[[ Supplied data open ]]

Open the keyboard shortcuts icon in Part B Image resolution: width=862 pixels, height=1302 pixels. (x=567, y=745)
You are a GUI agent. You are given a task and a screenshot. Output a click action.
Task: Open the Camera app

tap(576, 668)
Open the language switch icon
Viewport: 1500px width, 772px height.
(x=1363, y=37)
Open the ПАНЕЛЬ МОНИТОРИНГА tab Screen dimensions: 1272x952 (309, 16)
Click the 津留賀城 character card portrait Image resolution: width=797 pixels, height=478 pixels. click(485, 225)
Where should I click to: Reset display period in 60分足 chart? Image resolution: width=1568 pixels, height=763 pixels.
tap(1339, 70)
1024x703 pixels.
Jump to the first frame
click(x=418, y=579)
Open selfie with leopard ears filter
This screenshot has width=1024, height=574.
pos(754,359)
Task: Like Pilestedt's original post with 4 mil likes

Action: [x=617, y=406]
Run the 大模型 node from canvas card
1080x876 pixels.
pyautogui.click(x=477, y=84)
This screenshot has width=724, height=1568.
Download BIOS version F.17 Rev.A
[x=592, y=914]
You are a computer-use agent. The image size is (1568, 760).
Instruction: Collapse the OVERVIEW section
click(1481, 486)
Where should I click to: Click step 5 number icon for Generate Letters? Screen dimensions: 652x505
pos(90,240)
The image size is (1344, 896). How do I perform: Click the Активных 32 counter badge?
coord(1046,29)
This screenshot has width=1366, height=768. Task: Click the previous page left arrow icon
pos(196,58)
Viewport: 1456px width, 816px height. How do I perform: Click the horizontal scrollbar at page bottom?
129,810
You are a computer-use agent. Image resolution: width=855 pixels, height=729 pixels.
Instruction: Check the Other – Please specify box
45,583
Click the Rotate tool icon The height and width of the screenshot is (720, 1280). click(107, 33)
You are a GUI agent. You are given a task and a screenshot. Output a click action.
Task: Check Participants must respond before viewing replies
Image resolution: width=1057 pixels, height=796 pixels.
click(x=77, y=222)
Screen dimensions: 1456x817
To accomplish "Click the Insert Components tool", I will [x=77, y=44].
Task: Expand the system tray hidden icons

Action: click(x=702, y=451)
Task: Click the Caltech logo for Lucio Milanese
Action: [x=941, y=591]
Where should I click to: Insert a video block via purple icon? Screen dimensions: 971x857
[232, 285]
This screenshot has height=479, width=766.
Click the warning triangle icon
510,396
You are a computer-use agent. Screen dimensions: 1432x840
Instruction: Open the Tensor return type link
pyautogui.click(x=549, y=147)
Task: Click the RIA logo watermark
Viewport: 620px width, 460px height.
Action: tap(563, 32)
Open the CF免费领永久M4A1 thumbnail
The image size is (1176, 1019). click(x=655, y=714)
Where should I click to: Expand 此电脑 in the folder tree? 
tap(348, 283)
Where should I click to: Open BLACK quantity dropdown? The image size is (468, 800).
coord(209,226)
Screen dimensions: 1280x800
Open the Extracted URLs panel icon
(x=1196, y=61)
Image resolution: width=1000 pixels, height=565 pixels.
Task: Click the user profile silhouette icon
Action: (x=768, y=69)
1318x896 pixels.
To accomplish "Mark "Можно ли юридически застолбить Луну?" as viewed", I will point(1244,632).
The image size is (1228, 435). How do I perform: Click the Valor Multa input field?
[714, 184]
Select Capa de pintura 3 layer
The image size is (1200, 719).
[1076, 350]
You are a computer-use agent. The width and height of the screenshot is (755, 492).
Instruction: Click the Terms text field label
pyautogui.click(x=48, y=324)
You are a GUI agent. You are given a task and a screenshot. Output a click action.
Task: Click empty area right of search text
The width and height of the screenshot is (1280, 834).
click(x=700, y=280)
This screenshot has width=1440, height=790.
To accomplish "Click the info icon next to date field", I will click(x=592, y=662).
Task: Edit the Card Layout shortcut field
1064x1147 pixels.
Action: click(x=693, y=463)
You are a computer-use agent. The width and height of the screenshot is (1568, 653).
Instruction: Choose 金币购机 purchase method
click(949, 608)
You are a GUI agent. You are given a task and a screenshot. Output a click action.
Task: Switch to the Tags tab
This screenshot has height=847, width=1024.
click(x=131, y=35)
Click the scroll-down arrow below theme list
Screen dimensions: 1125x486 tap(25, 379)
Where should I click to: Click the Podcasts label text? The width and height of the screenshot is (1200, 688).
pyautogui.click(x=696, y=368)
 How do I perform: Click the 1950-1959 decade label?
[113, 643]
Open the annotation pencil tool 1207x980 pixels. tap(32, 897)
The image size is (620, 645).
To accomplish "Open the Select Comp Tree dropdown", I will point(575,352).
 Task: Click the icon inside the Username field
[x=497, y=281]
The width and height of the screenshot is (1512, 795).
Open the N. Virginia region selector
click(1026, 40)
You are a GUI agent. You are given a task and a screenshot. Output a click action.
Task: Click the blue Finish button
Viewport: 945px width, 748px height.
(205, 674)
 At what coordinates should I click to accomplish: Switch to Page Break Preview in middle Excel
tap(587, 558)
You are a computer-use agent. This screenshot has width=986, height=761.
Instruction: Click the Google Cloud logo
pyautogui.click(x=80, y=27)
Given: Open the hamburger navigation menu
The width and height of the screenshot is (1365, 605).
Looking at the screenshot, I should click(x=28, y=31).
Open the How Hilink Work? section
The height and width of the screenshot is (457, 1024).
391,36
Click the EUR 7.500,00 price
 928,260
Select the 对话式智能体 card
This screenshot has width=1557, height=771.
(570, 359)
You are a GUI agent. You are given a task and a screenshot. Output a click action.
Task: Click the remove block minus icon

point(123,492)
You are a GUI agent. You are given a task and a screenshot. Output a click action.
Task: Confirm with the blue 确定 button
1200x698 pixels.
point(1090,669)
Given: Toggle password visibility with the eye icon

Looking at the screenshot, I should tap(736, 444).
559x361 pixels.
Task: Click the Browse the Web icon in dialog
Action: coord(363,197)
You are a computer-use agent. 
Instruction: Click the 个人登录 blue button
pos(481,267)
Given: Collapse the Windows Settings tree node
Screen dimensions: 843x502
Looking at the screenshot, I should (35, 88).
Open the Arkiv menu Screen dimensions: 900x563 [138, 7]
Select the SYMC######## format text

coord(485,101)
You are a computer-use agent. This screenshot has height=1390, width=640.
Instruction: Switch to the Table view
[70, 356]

[[ Supplied data closed ]]

*Task directions*: Where a line above contains the word "menu", copy that line.

*Reply to the task*:
Given: Open the hamburger navigation menu
Open the Arkiv menu Screen dimensions: 900x563 [138, 7]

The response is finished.